Si el la evolución del traje de baño –que sinécdoque fantástica llamar a la parte por el todo– femenino opera a grandes rasgos por reducción, no puede decirse lo mismo del traje de baño masculino –exento obviamente, de chaqueta y corbata tan necesaria en las nuevas batallas climáticas–.
Aquel desde los orígenes de la pieza entallada, pantalones a media pierna, mangas proporcionadas incluso tocado de cabeza, ha ido experimentando una fenomenal reducción dimensional, como hemos comentado ya aquí en otras notas estivales.
Una reducción conceptual y terminológica que pasó por el mono pieza de los cincuenta saltó al dos piezas o bikini en los sesenta y fue perdiendo argumentos dimensionales con todo el reinado del topless, la tanga, la braga brasileña y el hilo dental.
Por contra la indumentaria masculina, inicialmente provecta y celosa de mostrar la epidermis varonil, saltó –sin solución de continuidad– al pantalón tipo bóxer –la calzona de los boxeadores que llegaba desde la cintura ajustada a la rodilla suelta– que mostraba por vez primera el torso desnudo del luchador, cual gladiador romano en el circo Máximo.
El modelo pantalón de respeto, popularizado por la casa de ropa de baño Meyba, dejó paso a otro adminiculo menor, cual slip interior, que causó estragos en uno y otro bando.
Un slip, que ya era una suerte de calzoncillo moderno, que imitaba a la braga femenina incluso en la textura de sus tejidos y fibras.
Y en sus acomodos anatómicos.
Piénsese en la evolución de la tan afamada prenda del calzoncillo, que pasó del desempeño del pantalón interior largo –cintura a tobillo–, a piezas menores que compiten con la brevedad dimensional femenina, con elástico firmado por casa afamada, que se muestra por encima de los pantalones.
Es decir, pasó de ocultarse a mostrarse.
Y aquí, se produjo una suerte de marcha atrás en la evolución del traje de baño por alguna inconveniencia del temido y temible slip, al señalar cierta elocuencia genital que podía comprometer la supuesta virilidad del varón.
Baste recordar que algunas casas comerciales, ofrecían el pegadizo slip con abultadas coquillas.
Que no sólo eran piezas de protección testicular sino prótesis de manifestación formal.
Como muestra del retroceso dimensional, baste señalar la presencia dominante durante años de esa pieza –casi calzón pirata, casi calzas de juglar o de lacayo palaciego– que atiende por nombre de Bermudas.
Como si ese incómodo traje de baño fuera exclusivo de las referidas islas.
Se impuso, lo que ya no era un traje de baño, sino una calzona a media pierna –que los mercadillos populares acreditaban como carsona de playa–.

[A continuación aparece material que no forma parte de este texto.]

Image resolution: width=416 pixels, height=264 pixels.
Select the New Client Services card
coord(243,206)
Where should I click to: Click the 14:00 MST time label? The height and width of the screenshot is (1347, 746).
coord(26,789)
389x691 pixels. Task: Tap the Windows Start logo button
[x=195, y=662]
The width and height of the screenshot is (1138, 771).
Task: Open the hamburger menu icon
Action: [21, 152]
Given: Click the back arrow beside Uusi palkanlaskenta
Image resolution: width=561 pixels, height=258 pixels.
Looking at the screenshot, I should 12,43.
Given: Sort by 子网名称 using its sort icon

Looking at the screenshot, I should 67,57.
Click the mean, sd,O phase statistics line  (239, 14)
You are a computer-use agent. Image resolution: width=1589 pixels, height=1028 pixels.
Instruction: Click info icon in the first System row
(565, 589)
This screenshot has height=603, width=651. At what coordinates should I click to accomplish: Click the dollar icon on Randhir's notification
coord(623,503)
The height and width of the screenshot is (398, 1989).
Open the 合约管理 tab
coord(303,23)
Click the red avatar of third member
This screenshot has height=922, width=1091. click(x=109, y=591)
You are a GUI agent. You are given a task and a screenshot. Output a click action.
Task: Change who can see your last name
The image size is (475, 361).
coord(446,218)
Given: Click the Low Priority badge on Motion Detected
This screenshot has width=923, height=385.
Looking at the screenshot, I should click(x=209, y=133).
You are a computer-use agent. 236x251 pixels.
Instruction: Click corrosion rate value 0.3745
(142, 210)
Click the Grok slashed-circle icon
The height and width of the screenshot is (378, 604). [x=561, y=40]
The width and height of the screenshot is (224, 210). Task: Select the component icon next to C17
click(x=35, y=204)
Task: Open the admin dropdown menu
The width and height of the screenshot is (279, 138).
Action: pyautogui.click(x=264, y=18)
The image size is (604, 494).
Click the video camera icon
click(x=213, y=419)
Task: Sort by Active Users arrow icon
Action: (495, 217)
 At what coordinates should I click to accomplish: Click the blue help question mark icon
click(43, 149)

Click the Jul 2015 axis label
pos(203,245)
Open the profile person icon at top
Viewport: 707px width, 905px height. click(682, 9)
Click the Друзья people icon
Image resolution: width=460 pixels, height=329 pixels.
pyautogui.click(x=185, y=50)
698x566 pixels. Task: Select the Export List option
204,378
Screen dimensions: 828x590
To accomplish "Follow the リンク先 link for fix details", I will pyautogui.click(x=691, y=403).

Y que era un alegato contra la pretendida brevedad precedente.
Por ello, toda las modificaciones sobre el modelo unificado de pantalón de baño –que asume sobre sus espaldas todo el confuso legado anterior de meybas, slip, calzonas y bermudas– ha quedado congelado en un modelo universal de pantalón que viaja entre el deporte, el pijama y la prenda caminera.
Donde todas las salvedades se formulan en el relato que propone sus telas y sus tejidos.
Más allá de fibras de secado rápido y lonetas de algodón, no hay apenas diferencias en los modelos.
Todo el discurso queda encomendado al diseño del tejido.
Donde pueden hallarse piezas frutales –piñas, sandías, mangos, plátanos y piñas, en una suerte de Arca de Noé botánica–; piezas náuticas por antonomasia –barcos, remos, anclas, áncoras, flotadores–; tipografías del momento alusivas al momento del año y a la estación vacacional y pequeños souvenirs alegando los recuerdos de ciudades, golfos y ensenadas.
También elementos del reino animal marino: estrellas de mar, cangrejos, calamares, pulpos y tiburones.
Por no contradecir el pasado noeniano de las aguas crecidas.
Incluso piezas florales y botánicas de todo tipo y procedencia.
Frente a la elocuencia discursiva, otros prefieren la severidad del pantalón monocromo, como si fuera una túnica o una sotana de una secta no identificada.
Que promete el silencio del pantalón.